** begin **

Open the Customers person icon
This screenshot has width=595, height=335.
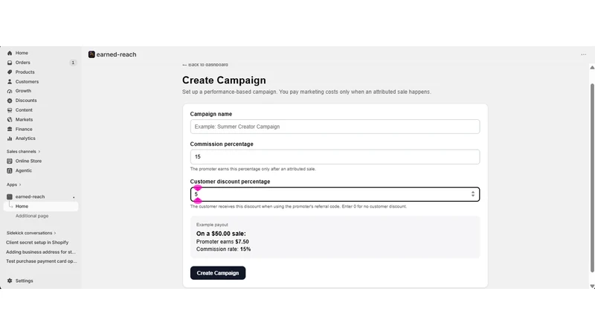click(x=10, y=82)
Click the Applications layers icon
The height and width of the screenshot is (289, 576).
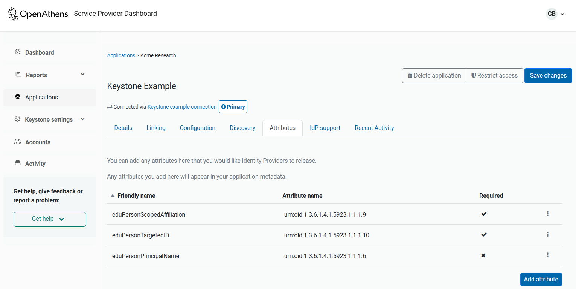(x=17, y=96)

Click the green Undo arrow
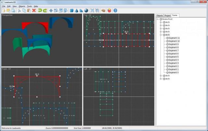40,10
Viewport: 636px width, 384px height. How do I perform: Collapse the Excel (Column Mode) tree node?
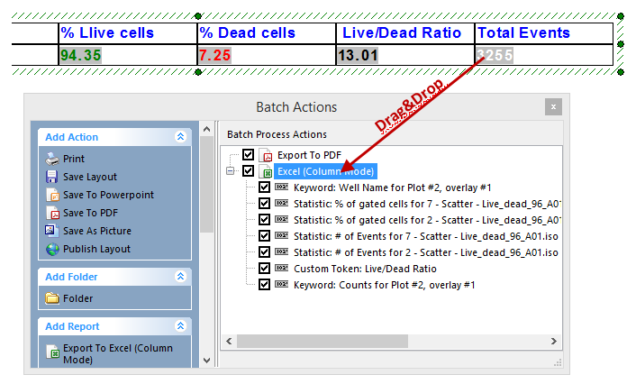point(231,171)

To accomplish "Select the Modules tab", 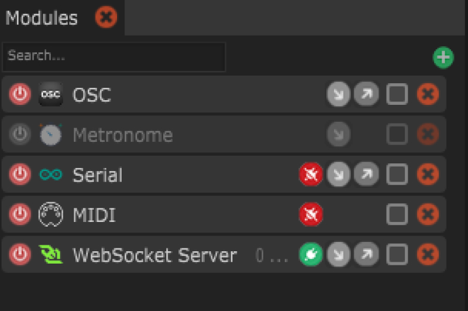I will [42, 18].
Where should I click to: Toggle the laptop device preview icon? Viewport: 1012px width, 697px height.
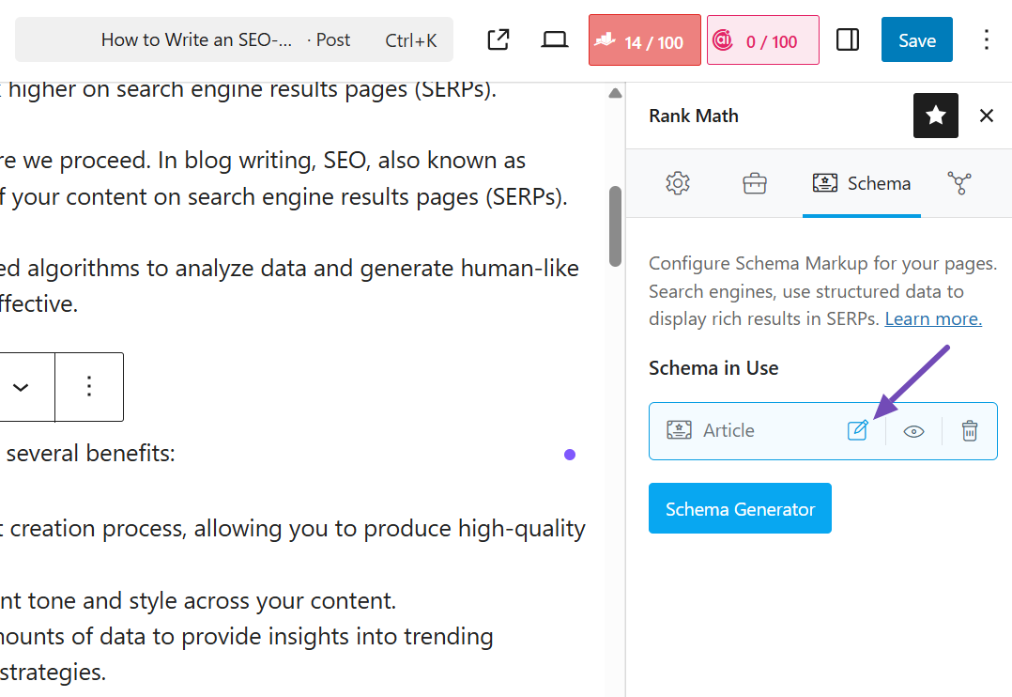pos(555,39)
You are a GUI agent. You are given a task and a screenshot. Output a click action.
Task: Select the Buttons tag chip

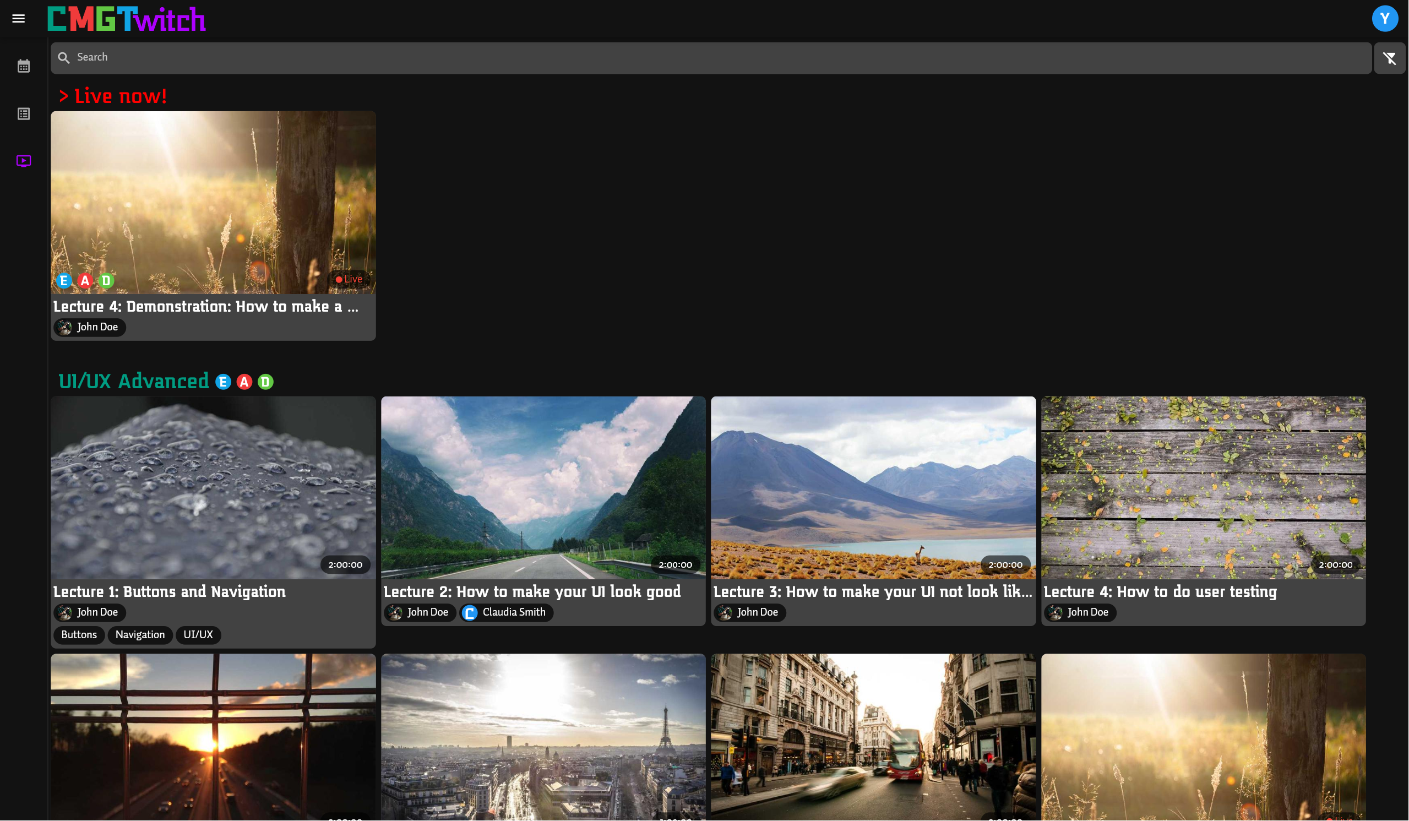(79, 635)
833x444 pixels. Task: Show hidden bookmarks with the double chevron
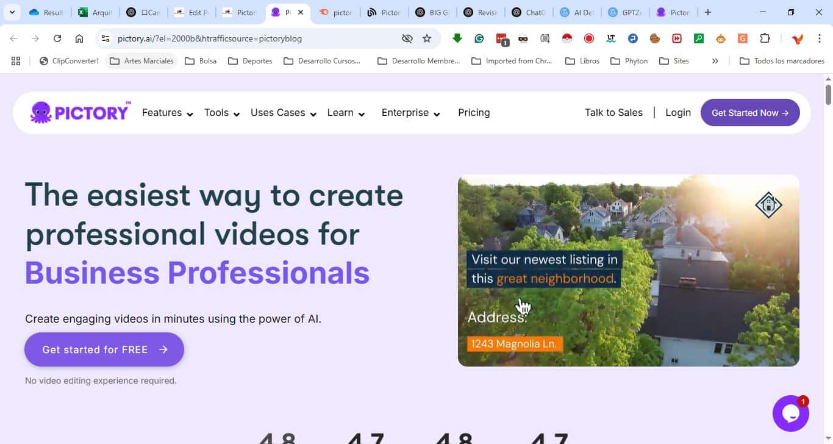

** end **

Find every line in the rows above that contains the string "Viewport" and copy each of those lines.

▶ _Problem solution_
Viewport: 636px width, 384px height. How do I perform: Collapse the Excel (Column Mode) tree node?
Where should I click to: Toggle the laptop device preview icon? Viewport: 1012px width, 697px height.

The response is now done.